→ **Work to be completed**:
Find the line containing "Screen dimensions: 859x384" in the entries below. Restate it and each line after it, word for word, up to and including the line containing "Image resolution: width=252".

→ **Records for this task**:
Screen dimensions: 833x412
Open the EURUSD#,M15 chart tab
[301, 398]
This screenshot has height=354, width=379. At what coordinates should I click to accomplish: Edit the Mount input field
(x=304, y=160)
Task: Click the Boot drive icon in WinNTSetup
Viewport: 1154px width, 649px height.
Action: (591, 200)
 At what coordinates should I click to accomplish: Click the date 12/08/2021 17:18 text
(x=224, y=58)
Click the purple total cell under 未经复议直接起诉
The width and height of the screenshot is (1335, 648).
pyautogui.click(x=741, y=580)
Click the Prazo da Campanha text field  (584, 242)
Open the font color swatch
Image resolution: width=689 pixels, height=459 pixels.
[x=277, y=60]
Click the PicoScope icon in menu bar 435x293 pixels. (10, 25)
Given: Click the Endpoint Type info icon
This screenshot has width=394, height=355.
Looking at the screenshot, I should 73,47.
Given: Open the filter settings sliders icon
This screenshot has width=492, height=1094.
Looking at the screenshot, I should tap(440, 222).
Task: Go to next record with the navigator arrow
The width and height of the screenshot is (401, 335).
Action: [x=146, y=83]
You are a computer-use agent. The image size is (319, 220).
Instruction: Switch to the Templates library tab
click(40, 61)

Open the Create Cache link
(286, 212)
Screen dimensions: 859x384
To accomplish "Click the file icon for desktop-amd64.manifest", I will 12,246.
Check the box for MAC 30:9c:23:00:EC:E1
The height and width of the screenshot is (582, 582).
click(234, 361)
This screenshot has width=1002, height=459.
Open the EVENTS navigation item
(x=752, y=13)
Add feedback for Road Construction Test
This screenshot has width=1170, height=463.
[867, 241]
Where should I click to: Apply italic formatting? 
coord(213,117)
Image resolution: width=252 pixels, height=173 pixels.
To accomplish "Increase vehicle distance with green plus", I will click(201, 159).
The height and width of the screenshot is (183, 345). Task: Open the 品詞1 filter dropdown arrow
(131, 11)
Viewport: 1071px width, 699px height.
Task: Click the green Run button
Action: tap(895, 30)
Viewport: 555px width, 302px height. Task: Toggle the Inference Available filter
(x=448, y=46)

→ **Task answer**:
Screen dimensions: 859x384
To accomplish "Click the file icon for desktop-amd64.manifest", I will 12,246.
Check the box for MAC 30:9c:23:00:EC:E1
The height and width of the screenshot is (582, 582).
click(234, 361)
This screenshot has width=1002, height=459.
Open the EVENTS navigation item
(x=752, y=13)
Add feedback for Road Construction Test
This screenshot has width=1170, height=463.
[867, 241]
Where should I click to: Apply italic formatting? 
coord(213,117)
Image resolution: width=252 pixels, height=173 pixels.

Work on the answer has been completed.